The statistics alone illustrate the need to strengthen the resilience of cities against climate hazards. Land use and effective building regulations can be a vital tool in helping build up the resilience of cities, and play a critical role in applying best practices and in guiding future investments and infrastructure development. But unfortunately, effective building regulation can often be lacking in the vulnerable regions that need them most.
In general, developed countries have successfully developed strong regulatory frameworks that can help avoid extreme losses. Many developing countries, however, have failed to adapt to local needs and ensure that adequate standards are implemented. One of the key differences is rooted in political volatility, high levels of poverty and inequality, and weak governance.
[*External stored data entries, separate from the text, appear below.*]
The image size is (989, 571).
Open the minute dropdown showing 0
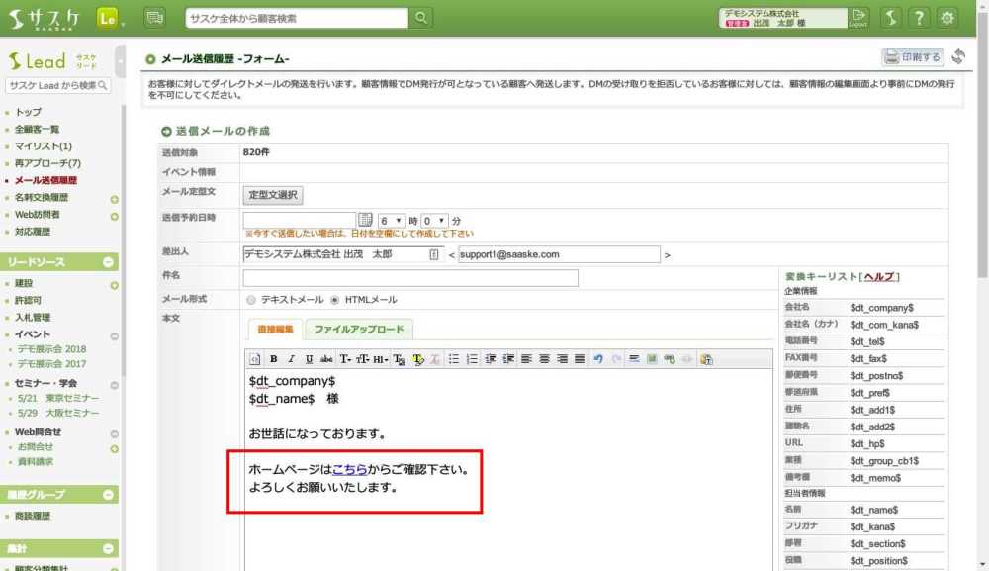(435, 220)
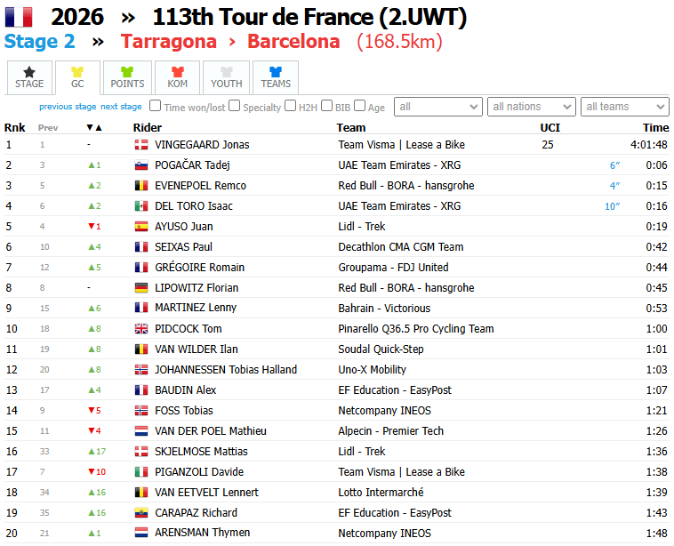This screenshot has height=546, width=674.
Task: Select the YOUTH white jersey icon
Action: [x=227, y=72]
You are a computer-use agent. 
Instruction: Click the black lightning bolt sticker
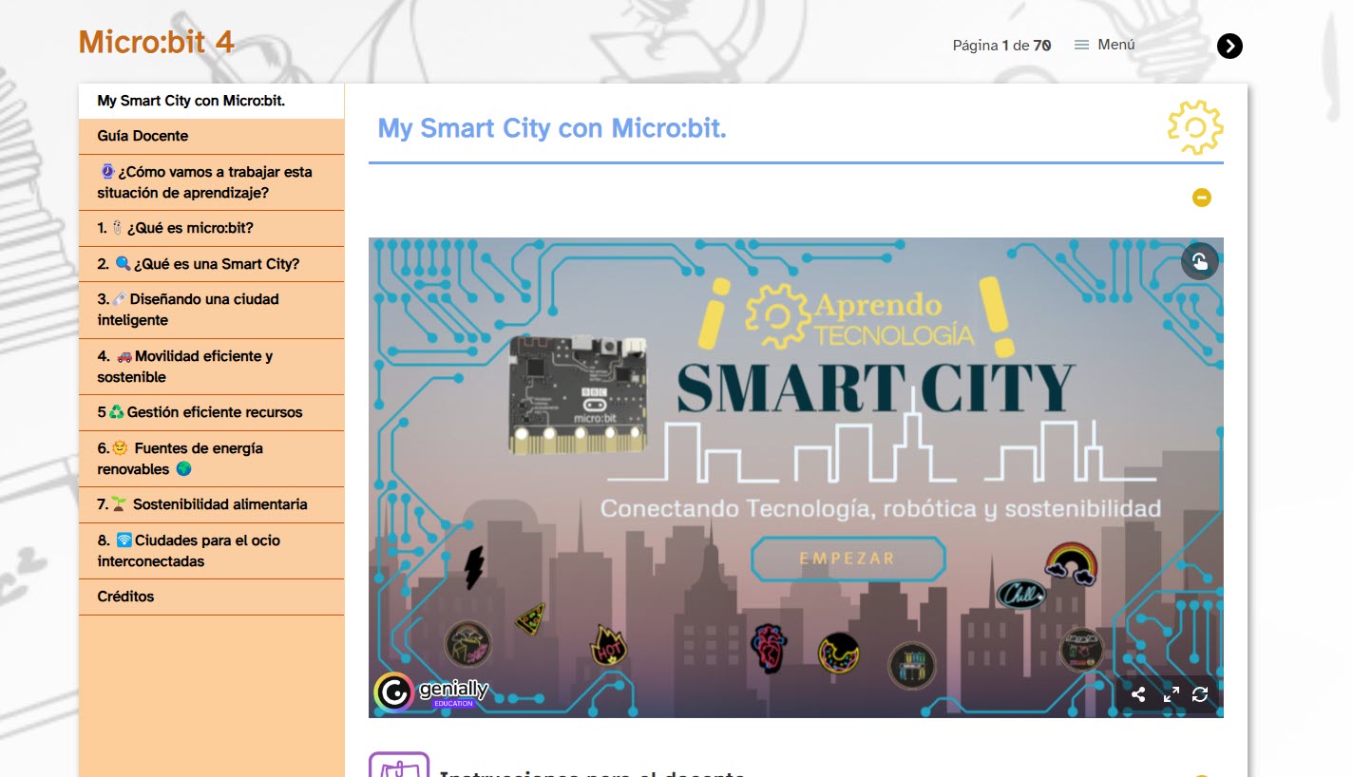(x=474, y=568)
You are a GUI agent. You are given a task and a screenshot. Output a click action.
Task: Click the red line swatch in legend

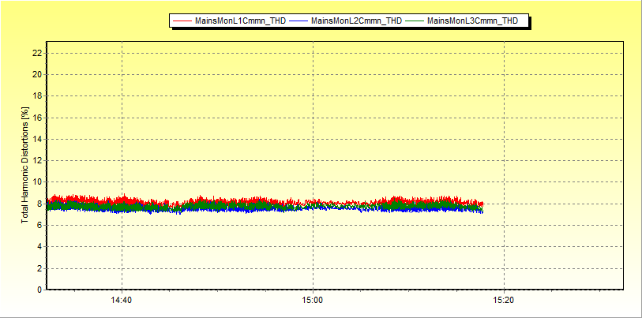[182, 21]
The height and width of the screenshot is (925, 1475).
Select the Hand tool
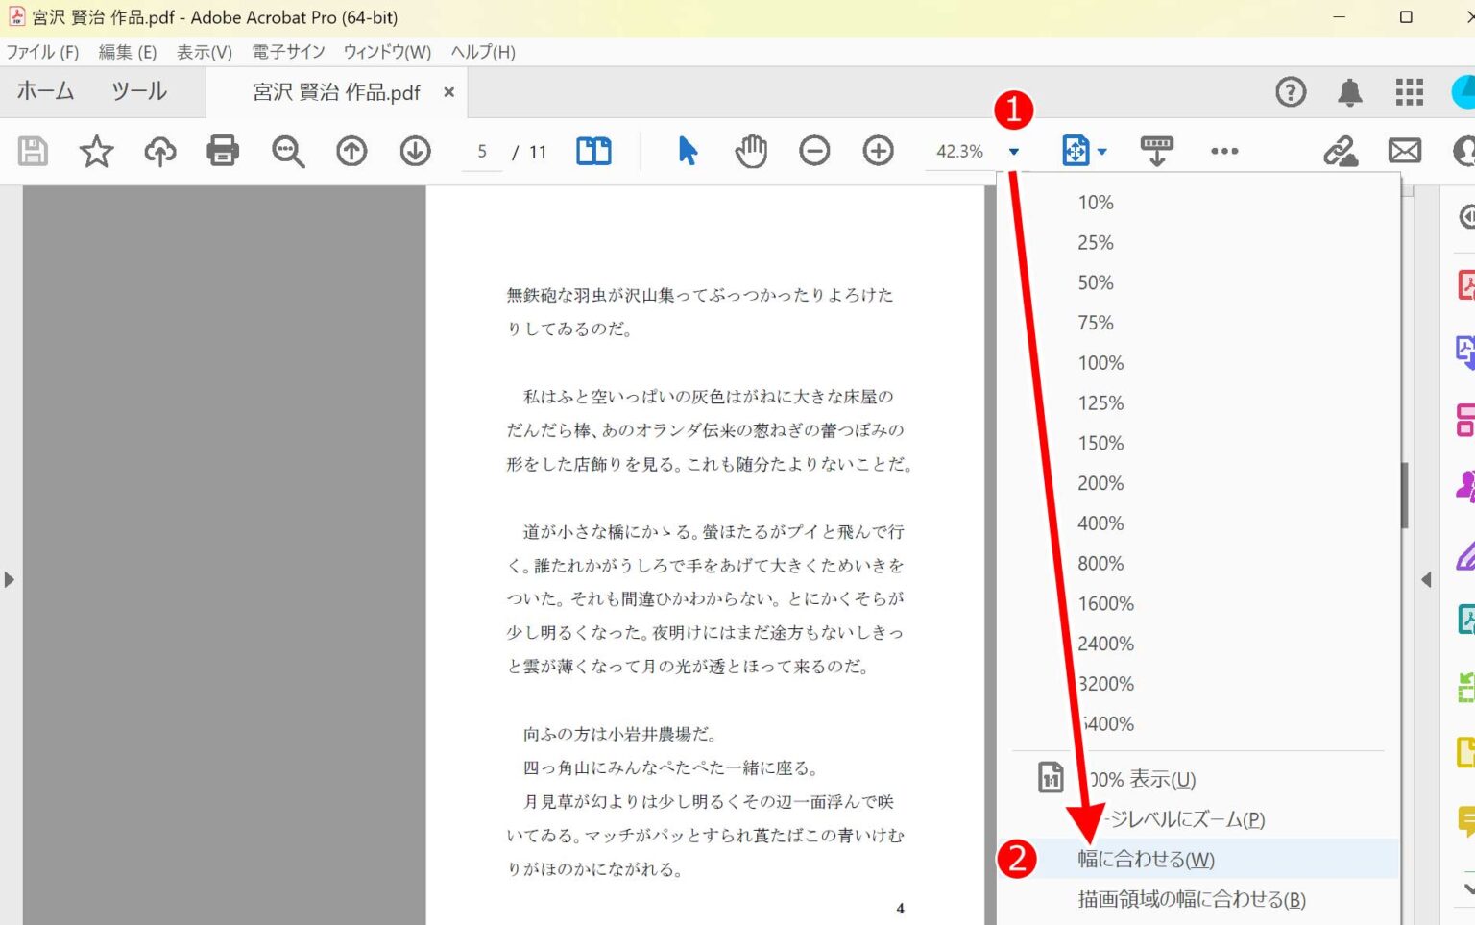click(x=750, y=151)
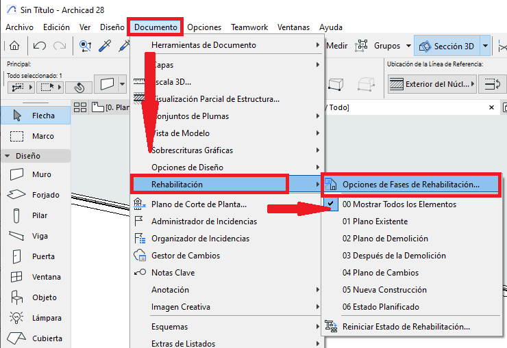Select the eyedropper pick-up parameters tool
Viewport: 507px width, 348px height.
point(105,46)
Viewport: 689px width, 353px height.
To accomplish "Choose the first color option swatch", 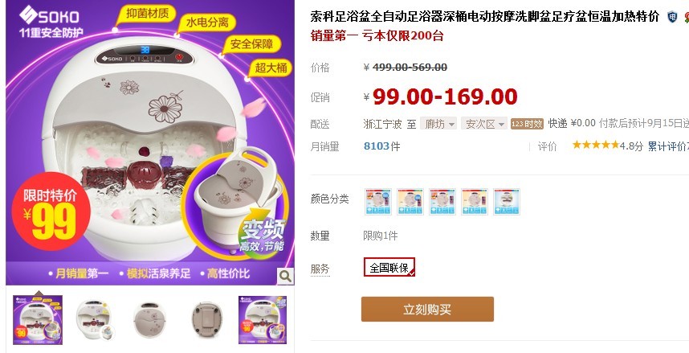I will [x=378, y=202].
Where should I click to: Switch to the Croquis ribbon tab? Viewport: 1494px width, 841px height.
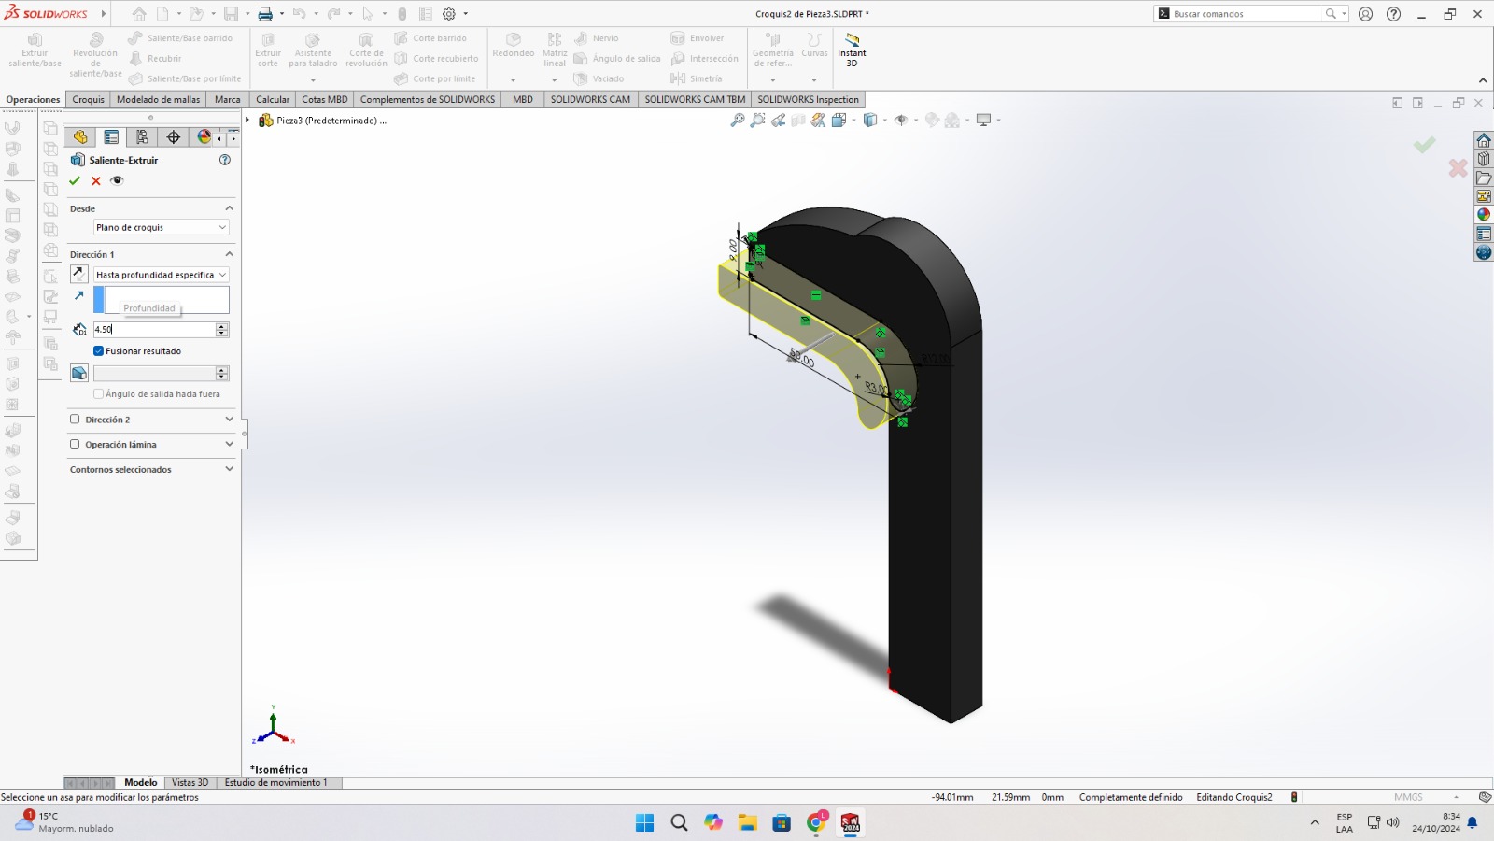88,99
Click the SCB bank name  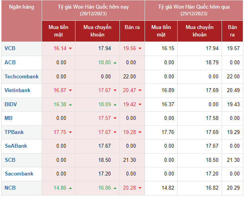point(10,160)
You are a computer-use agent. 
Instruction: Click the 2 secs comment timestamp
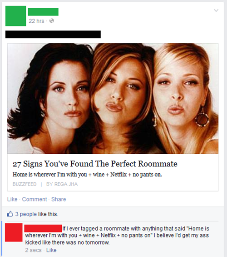(33, 250)
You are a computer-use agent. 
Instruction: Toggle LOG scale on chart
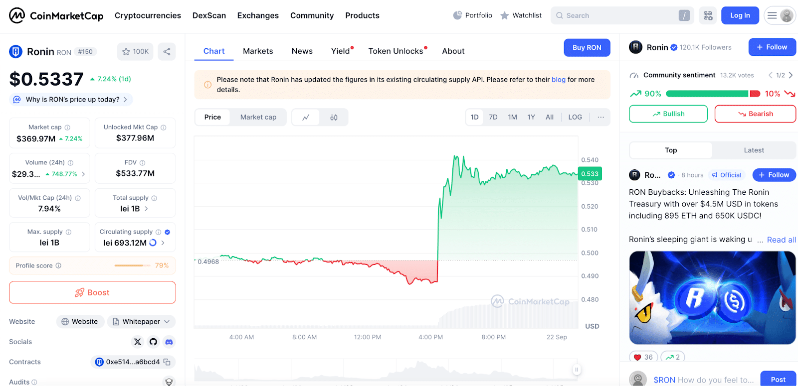coord(575,117)
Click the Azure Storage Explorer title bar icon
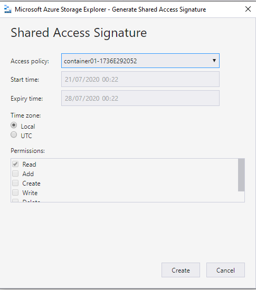This screenshot has height=290, width=256. click(x=7, y=9)

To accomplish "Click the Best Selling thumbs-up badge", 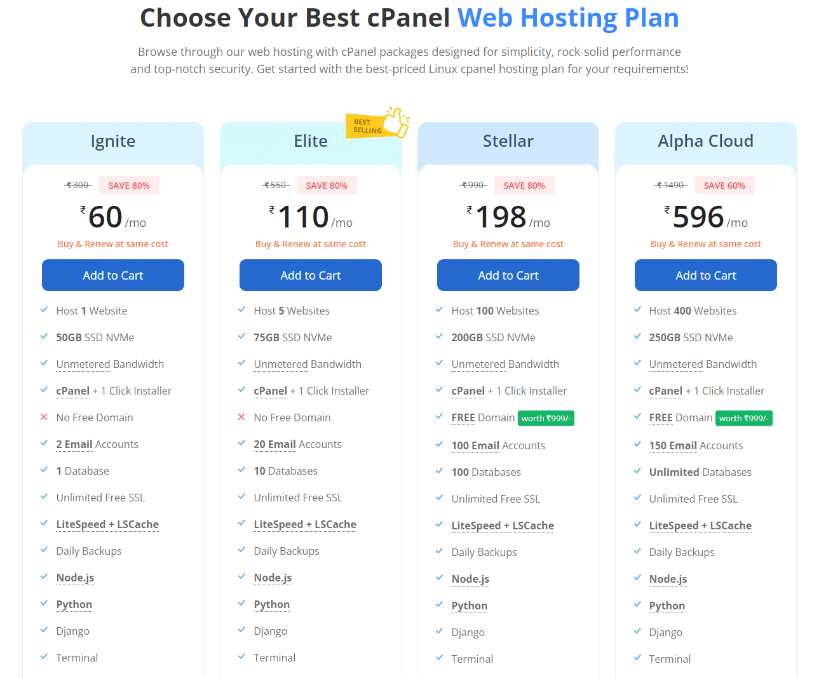I will tap(378, 123).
In these contexts, the implementation of effective regulatory frameworks can be challenging. This is particularly true in the construction sector, where it may take several months to obtain a building permit, or where inspections are insufficient, dysfunctional, or completely absent.
The Global Facility for Disaster Reduction and Recovery (GFDRR) and the World Bank are making a coordinated effort to tackle the institutional challenges which hinder the development of and compliance with adequate building codes and land use regulation. The new Building Regulation for Resilience program, a growing global partnership, focuses on governance reform, strengthening national and local capacity, and creating building standards accessible to poor and vulnerable people, with the aim of increasing protection of the built environment from acute disasters, as well chronic risks like fire.
It’s an unprecedented global effort which recognizes that too little action has been taken to address the underlying risks posed by ineffective or absent building regulatory systems in low- and middle-income countries. And it’s also the first program of its kind to directly address climate and disaster risk through improved building regulation.
The program seeks to develop and promote activities to increase regulatory capacity and, in turn, promote a healthier, safer, and less risky built environment. In fast-growing urban areas, the program will focus primarily on disaster and chronic risk in the siting and construction of new settlements. It will also focus on reducing disaster risk in existing settlements, with pilot projects in Africa and Asia.
In a world where the cost of rebuilding entire cities after a natural disaster is exceptionally high, building code compliance can be a cost-effective solution to avoid extreme losses.
This week during the Spring Meetings of the World Bank Group, we will kick off this exciting new program with industry experts, development partners, and Bank management. The aim is help build a safer and more resilient future in our cities, whatever storms may come our way.